My dad always used to sing a sea shanty about the decline in the use of tall ships, the first few verses of which go:
The War To End Wars ended and I told my friends at school / someday I'll sail around the world! They laughed and called me fool / But even as a youngster I was stubborn as a mule / I set out to be a sailorman.
I signed aboard my first ship with a bright and cheerful song / They said I was a nightingale who eased the work along / I learned the old mens' stories and the work-chants loud and strong / That's how I became a shantyman.
I screamed just like a banshee to be heard above the gale / To keep the watch in unison and help them reef the sails / The crew were tough as whipcord, the Skipper hard as nails / Still they needed this young shantyman.

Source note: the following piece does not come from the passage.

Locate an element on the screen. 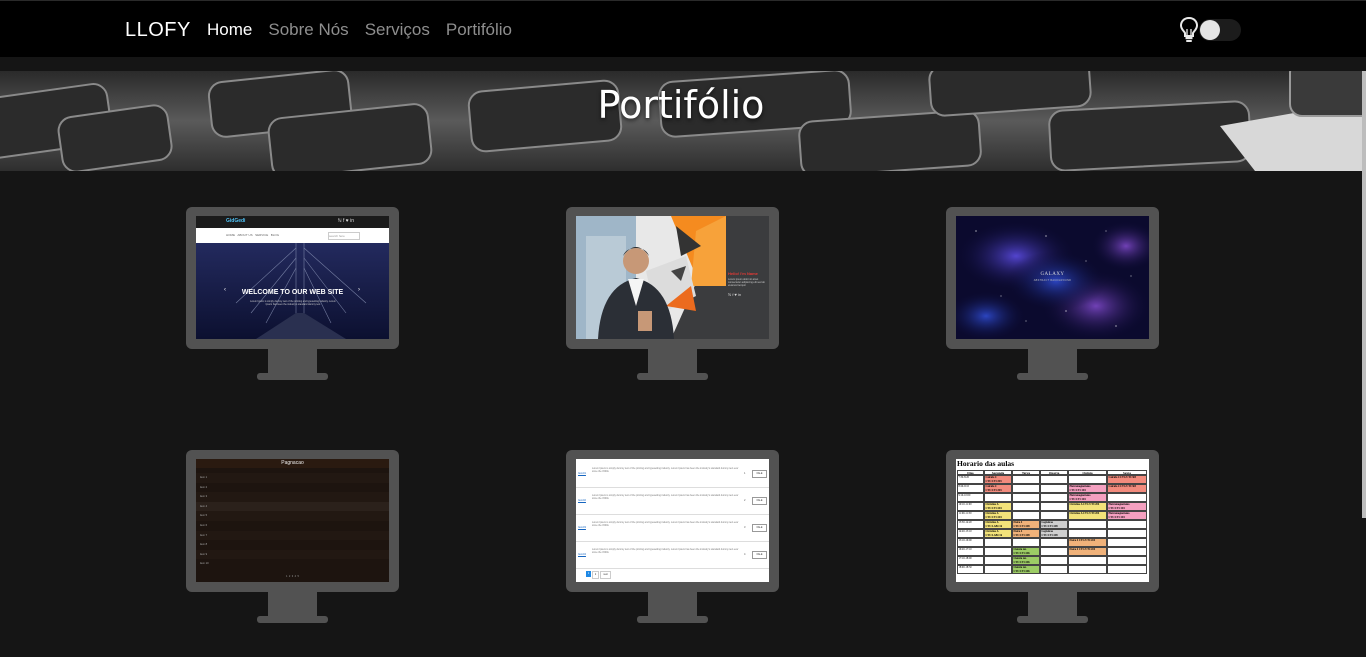 The height and width of the screenshot is (657, 1366). row-number: 1 is located at coordinates (745, 474).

But days of sail were ending and steamships coming fast / I watched them sail into the wind, no sail set at the mast / Black coal to drive them onward and no more the cool, clear blast / A cold wind blowing for the shantyman.

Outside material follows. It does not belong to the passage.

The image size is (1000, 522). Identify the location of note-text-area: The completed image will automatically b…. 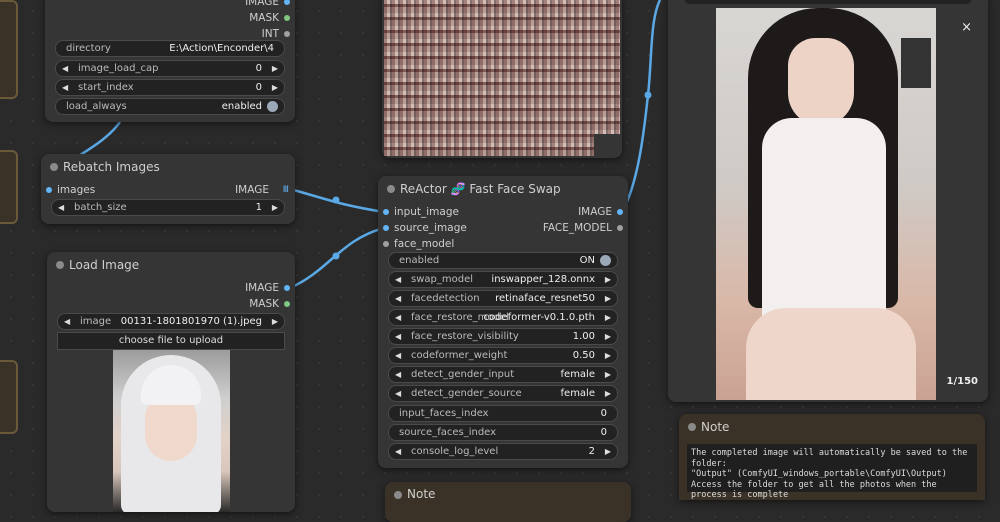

As you can see, the song seems to place the decline of the tall ship in commercial shipping well after the end of the First World War (i.e. the War to End Wars). I'm uncertain of the providence of the song (the above is from memory), and this seems to be a very late date to still find wind-powered ships still in common use.
Is the song an anachronism? Could a boy in 1918 still find the first ten to twenty years of a career on a tall ship? When and how did wind-powered ships finally stop being used for large-scale trading?
Large sailing ships continued to be used into the 1920s and only ceased to exist in regular use during the Great Depression of the 1930s. They were used to carry bulk goods over long distances. Wheat from Australia to Great Britain and Nitrates from Chile to Europe were the two trade routes where sailing ships continued to be used in large numbers for some 15 years after the end of World War I.